Dataset entries:
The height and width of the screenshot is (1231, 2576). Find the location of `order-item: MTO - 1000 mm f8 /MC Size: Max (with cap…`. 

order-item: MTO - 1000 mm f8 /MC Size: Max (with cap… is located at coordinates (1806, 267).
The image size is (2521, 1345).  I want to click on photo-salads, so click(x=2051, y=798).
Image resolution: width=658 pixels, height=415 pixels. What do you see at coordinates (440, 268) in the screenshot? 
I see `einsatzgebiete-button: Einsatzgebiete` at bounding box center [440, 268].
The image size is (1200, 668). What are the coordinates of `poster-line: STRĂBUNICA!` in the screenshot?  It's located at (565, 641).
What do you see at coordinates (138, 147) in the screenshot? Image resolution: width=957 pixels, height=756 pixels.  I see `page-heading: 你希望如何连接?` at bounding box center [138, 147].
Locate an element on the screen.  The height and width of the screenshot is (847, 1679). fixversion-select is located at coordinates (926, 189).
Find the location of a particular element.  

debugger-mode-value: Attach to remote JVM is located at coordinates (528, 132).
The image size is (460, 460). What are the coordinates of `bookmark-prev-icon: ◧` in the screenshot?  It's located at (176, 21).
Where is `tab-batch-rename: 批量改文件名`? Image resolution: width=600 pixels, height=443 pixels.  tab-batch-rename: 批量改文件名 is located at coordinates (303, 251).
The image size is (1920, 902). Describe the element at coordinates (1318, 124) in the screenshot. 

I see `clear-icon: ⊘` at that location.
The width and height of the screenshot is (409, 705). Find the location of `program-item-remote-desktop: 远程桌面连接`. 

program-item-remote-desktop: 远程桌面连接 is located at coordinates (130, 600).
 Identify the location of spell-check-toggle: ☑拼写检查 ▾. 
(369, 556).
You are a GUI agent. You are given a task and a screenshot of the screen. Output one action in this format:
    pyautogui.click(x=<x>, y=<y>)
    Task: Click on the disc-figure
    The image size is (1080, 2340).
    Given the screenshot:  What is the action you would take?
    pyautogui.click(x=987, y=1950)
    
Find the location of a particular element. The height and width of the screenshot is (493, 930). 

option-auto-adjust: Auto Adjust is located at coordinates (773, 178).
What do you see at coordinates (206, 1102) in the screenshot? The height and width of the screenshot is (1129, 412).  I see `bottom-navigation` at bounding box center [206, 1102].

* [WHAT IS REQUIRED]
Copy the records verbatim, beginning with the line that contains "Image resolution: width=658" and continuing through the line that contains "center [440, 268].".

* [EXERCISE OUTPUT]
Image resolution: width=658 pixels, height=415 pixels. What do you see at coordinates (440, 268) in the screenshot? 
I see `einsatzgebiete-button: Einsatzgebiete` at bounding box center [440, 268].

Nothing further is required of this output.